Für Politiker*innen werden Besuche in Überschwemmungsgebieten zur Routine. Bundeskanzler Olaf Scholz hat seit dem Jahreswechsel, als Norddeutschland betroffen war, auch das Saarland im Mai und Süddeutschland im Juni besucht. Eine Wende in der deutschen Klimapolitik lässt dennoch auf sich warten.

Klimaforscher warnen seit Jahren vor der Zunahme von Extremwetterereignissen durch die Erderwärmung. Die Katastrophe im Ahrtal, wo vor zwei Jahren 185 Menschen starben, hat nichts geändert. CDU und CSU, AfD und BSW machen im Europawahlkampf sogar gegen die Klimapolitik mobil.

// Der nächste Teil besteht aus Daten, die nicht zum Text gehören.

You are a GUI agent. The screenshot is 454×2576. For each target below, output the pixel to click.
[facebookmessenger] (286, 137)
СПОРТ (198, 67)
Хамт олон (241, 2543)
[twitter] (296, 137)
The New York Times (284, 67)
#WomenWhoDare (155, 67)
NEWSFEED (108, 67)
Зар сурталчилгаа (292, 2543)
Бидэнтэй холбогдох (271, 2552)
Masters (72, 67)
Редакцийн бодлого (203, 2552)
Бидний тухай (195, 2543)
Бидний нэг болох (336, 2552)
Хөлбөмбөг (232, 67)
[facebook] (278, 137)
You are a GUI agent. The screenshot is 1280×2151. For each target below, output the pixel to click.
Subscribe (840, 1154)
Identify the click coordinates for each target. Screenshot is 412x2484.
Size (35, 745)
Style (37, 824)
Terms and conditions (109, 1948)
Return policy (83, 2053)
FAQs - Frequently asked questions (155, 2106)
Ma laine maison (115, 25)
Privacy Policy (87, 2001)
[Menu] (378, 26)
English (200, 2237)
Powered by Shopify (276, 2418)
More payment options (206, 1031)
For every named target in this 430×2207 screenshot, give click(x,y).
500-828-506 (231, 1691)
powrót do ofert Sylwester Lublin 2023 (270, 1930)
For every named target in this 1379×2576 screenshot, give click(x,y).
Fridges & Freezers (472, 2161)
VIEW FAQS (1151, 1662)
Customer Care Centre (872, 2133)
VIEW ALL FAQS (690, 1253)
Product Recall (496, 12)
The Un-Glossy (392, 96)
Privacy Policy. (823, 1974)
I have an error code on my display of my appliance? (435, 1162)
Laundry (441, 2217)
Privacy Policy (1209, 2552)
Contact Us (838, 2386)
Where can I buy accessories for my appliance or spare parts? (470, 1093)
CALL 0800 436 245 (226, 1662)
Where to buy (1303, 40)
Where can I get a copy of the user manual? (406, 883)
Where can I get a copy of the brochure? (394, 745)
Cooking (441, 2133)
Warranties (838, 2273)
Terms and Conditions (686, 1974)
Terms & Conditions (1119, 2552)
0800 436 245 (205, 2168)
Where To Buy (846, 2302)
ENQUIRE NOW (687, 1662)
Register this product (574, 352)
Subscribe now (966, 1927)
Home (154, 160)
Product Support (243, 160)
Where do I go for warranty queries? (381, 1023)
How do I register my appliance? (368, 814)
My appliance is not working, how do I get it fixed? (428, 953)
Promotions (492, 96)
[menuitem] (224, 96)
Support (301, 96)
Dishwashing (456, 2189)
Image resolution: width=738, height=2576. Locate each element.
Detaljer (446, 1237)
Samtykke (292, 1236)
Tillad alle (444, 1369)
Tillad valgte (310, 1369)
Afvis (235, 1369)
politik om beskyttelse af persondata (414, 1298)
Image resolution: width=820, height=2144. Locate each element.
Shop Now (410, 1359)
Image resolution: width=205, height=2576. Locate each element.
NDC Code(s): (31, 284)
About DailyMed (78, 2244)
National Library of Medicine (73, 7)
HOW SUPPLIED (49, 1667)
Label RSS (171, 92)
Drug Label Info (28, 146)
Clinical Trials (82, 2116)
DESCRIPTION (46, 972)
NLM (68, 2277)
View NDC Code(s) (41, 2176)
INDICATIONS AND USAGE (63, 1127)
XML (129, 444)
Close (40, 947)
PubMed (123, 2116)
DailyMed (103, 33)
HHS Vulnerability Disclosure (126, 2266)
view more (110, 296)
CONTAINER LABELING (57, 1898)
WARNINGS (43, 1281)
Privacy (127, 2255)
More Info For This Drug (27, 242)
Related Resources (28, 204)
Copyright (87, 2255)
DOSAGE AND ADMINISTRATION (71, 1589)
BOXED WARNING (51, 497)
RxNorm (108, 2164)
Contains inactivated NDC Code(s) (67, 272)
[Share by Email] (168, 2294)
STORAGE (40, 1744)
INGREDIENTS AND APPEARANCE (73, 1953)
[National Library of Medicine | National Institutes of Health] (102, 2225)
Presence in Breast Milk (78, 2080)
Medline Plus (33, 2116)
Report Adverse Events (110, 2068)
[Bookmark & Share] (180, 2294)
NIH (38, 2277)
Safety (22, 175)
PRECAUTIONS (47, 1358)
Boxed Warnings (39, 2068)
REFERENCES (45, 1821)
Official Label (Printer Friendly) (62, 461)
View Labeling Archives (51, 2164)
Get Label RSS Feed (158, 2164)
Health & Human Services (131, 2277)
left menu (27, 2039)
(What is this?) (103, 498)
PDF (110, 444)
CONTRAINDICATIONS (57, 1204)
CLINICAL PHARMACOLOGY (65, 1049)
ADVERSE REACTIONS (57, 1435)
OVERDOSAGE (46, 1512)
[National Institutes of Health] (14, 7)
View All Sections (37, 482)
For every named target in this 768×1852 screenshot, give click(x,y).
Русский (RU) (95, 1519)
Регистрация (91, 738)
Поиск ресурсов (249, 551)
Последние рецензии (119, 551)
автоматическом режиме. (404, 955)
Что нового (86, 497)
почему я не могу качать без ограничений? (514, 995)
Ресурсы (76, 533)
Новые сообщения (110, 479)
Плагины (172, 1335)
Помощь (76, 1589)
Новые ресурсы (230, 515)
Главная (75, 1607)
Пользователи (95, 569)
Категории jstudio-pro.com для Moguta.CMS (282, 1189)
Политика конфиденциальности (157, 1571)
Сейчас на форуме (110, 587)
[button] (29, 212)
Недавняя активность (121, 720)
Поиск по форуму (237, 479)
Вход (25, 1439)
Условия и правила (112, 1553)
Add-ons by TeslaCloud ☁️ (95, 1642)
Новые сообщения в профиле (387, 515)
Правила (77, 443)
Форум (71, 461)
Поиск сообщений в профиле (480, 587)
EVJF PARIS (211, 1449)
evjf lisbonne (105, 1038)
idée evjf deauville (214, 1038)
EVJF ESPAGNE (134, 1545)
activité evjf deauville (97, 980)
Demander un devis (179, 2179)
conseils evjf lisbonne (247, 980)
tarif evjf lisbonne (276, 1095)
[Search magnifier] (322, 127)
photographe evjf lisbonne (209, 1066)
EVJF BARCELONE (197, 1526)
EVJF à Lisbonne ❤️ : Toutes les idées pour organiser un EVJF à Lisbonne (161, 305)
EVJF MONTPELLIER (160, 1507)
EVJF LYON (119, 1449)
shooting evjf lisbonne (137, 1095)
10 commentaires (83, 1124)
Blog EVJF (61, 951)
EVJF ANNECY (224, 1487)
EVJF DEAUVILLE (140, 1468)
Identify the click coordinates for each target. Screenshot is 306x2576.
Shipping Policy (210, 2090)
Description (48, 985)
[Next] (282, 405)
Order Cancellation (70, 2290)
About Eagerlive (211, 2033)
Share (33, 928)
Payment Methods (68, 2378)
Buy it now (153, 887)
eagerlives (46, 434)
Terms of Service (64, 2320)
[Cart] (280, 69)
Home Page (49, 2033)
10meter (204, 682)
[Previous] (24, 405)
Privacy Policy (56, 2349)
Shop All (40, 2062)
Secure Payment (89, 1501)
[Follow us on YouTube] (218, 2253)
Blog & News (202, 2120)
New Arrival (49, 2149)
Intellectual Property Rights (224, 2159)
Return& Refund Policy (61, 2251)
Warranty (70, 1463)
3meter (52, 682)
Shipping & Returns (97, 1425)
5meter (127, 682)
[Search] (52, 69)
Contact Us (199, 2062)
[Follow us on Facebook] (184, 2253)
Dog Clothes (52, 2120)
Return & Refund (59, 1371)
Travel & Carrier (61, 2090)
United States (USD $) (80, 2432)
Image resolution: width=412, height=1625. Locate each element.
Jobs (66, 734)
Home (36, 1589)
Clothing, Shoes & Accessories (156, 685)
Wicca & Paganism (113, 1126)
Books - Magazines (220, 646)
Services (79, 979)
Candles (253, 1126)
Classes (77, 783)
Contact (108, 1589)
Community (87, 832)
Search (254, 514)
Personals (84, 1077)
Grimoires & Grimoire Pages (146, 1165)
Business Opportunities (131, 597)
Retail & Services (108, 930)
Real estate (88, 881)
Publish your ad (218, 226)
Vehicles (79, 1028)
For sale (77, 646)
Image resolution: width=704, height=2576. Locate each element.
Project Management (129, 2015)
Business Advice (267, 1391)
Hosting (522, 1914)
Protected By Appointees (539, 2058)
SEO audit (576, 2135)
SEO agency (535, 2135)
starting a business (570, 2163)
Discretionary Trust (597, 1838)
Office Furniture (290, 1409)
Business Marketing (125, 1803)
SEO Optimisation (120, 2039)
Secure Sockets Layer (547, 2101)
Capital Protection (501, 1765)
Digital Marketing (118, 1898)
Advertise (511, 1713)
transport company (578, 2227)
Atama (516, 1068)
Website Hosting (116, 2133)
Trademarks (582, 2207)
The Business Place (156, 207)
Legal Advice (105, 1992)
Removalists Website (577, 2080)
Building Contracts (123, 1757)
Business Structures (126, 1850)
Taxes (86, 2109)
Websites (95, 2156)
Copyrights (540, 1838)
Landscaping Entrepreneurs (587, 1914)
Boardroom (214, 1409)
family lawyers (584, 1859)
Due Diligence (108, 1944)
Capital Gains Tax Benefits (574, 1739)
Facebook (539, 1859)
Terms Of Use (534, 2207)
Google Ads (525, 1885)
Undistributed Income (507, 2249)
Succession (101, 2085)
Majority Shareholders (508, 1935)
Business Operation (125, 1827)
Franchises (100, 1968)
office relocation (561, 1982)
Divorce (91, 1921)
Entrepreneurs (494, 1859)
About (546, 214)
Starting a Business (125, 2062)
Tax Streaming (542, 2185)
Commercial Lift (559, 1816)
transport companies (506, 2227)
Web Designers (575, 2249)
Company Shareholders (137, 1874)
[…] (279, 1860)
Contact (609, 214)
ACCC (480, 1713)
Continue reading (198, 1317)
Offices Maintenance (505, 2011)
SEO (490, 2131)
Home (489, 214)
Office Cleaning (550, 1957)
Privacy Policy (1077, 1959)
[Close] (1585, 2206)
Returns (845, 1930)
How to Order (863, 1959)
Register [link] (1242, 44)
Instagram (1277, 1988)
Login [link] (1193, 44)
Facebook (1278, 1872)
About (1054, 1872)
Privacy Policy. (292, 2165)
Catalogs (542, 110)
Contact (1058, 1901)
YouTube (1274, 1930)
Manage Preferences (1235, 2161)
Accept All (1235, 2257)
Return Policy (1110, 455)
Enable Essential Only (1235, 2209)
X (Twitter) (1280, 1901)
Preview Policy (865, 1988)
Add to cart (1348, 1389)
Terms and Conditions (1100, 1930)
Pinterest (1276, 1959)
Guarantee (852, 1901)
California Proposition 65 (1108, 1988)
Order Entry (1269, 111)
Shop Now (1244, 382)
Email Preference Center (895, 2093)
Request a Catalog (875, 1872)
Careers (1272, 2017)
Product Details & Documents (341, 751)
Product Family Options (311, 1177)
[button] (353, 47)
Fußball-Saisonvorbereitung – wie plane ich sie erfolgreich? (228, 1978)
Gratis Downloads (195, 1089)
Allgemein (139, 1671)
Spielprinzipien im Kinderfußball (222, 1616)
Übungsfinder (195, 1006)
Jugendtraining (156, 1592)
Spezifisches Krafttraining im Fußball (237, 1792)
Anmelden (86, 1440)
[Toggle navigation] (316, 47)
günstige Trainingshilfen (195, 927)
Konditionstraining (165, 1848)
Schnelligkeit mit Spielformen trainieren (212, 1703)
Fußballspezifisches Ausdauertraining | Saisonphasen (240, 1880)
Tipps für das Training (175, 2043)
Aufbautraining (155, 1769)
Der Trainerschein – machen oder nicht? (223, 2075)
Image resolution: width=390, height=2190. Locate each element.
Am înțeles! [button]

Sie wenden sich gegen das Verbot von Neuwagen mit Verbrenner und argumentieren gegen die Wärmepumpe.

Die jüngsten Überschwemmungen zeigen es: Die Anzahl der Leidtragenden steigt in Deutschland so rasant an wie der Kohlendioxidgehalt in der Luft. Schnell schießen auch die Kosten in die Höhe. In wenigen Jahren wird die Gesellschaft diese nicht mehr tragen. In Frankreich ist es schon so weit: Dort bleiben viele Überflutungsopfer auf den Kosten sitzen.

Armin Osmanovic

Armin Osmanovic ist seit 2020 Büroleiter der Rosa-Luxemburg-Stiftung für Nordafrika.

Nach den wenigen Jahren der klimapolitischen Anstrengungen in Deutschland und in der EU, die Europa mit dem Green Deal bis zum Jahr 2050 klimaneutral machen will, erleben wir wieder eine Phase der Regression. Gerichte und Klimaaktivisten versuchen diesen Rückschlag aufzuhalten. Wie aber lässt sich diese Entwicklung erklären? Sicher mit einer fehlenden solidarischen Absicherung der Klimapolitik.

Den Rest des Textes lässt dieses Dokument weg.